1.4 Measures of Variation


Define the following measures of variation:


Range:

Difference between the minimum and maximum values in the data x max - x min

Standard Deviation:

A measure of variation of all values from the mean. The units are the same as the units of the data. If all your data are the same value, your standard deviation will be zero.

Variance:

A measure of the variation equal to the square of the standard deviation. Variance is \(s^2\) for a sample data set and \(\sigma^2\) for a population.
  1. Calculate the standard deviation of the following data set using the formulas. Check your answer with technology.

    Data Set: 3   5   6   7   9  

    \( \bar{x}=6 \quad n=5 \)

    \(s=\sqrt{\frac{\sum(x-\overline{x})^{2}}{n-1}}=\sqrt{\frac{(3-6)^{2}+(5-6)^{2}+(6-6)^{2}+(7-6)^{2}+(9-6)^{2}}{5-1}}=\sqrt{\frac{9+1+0+1+9}{4}}=\sqrt{\frac{20}{4}}=\sqrt{5} \approx 2.24\)

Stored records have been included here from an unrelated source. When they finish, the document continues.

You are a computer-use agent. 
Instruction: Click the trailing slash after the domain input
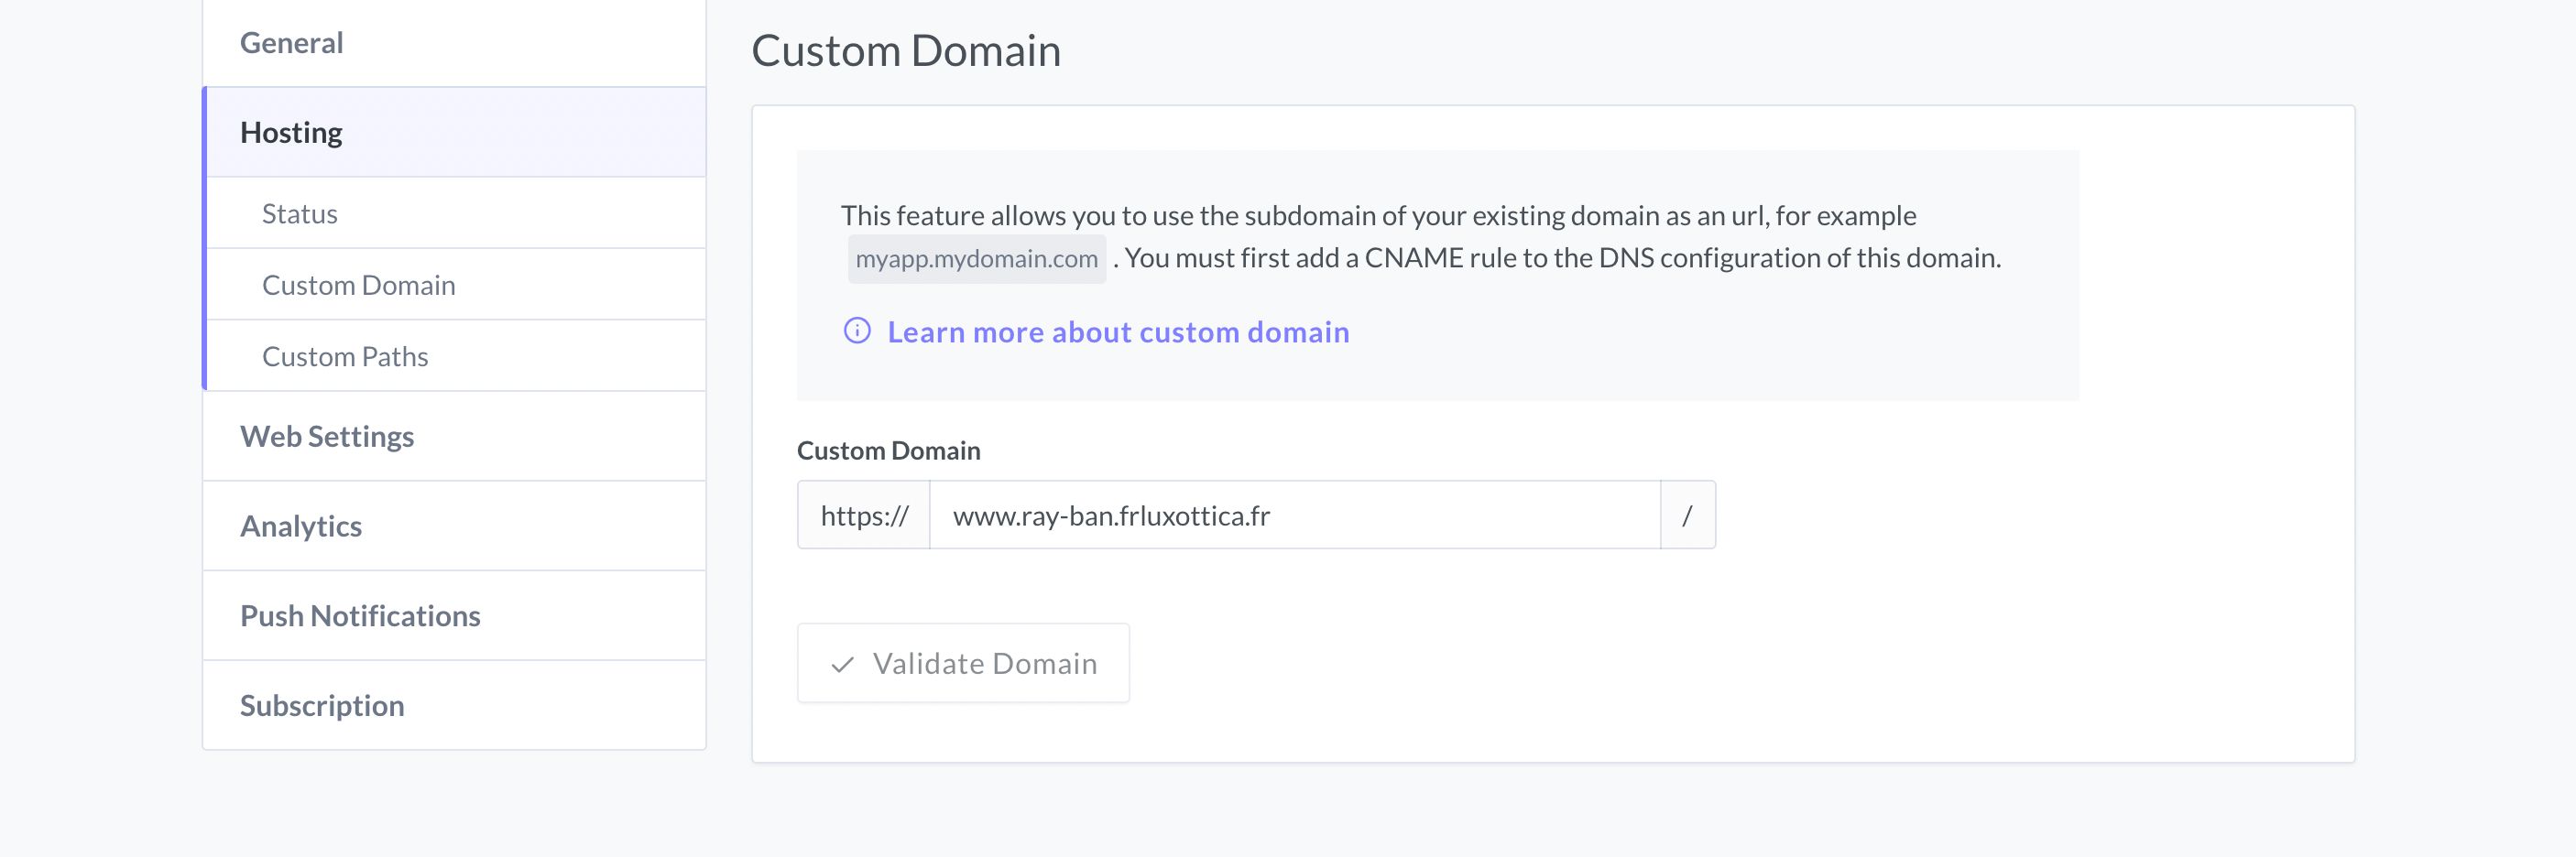point(1689,515)
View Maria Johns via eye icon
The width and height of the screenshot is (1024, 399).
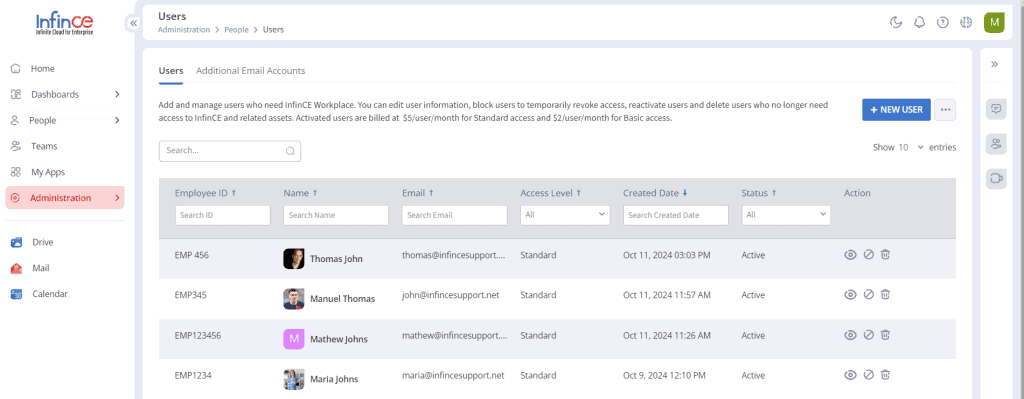tap(850, 375)
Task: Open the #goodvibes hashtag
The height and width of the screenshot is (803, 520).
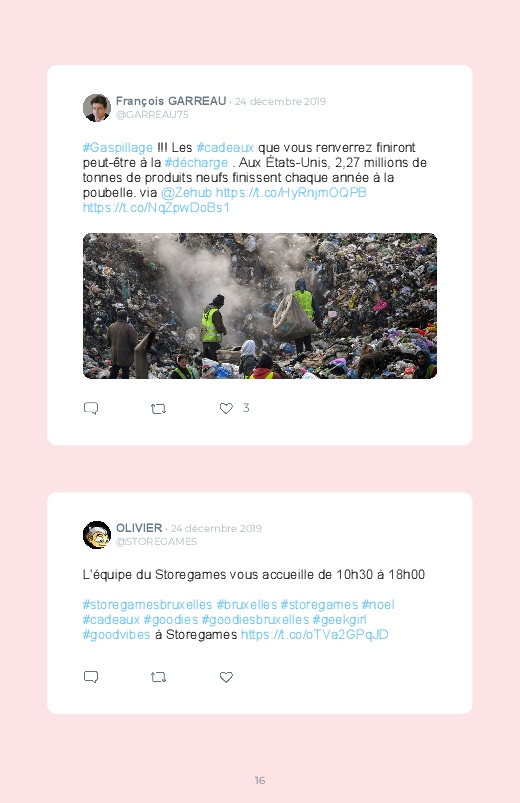Action: [x=117, y=635]

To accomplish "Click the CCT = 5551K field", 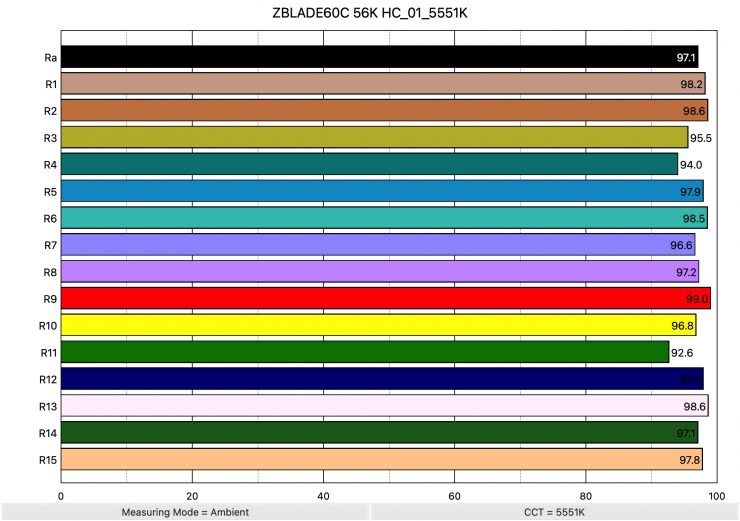I will point(555,512).

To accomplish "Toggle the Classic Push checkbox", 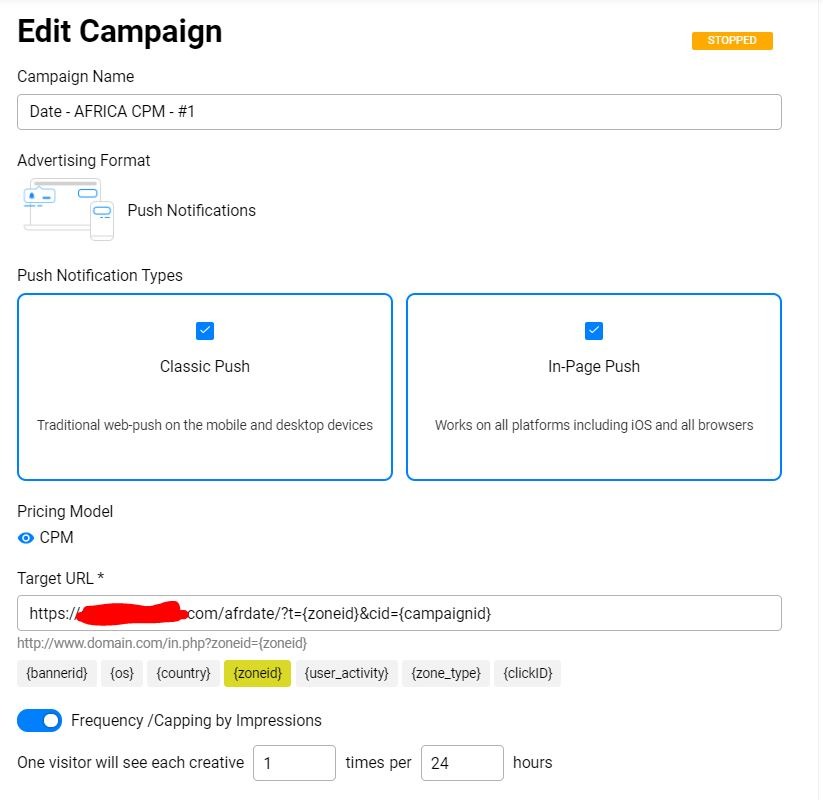I will pyautogui.click(x=205, y=331).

  2. Suppose that Samira records the ages of customers at the Snack Bar on a college campus from 12-2pm tomorrow, while Mary records the ages of customers at the McDonald’s near the highway at the same time. Who will have the larger SD of their ages – Samira or Mary? Explain why.

    Mary is likely to encounter people of all ages at McDonald’s – from toddlers to senior citizens and every age in between. Samira might run into some toddlers and senior citizens at the on-campus snack bar, but she’ll mostly find a lot of people in the 18-25-year-old age group. Because the ages of McDonald’s customers will vary more than ages of Snack Bar customers, Mary will have a larger standard deviation of ages than Samira will.

  3. Suppose that Carlos and Hector visit their local humane society animal shelter. Carlos records the weights of the 25 cats that they find there, and Hector records the weights of the 25 human beings that they encounter. Who will have the larger standard deviation of their weights –Carlos or Hector?

    The weights of human beings vary much more than the weights of ordinary domestic cats, so Hector will have a larger standard deviation than Carlos.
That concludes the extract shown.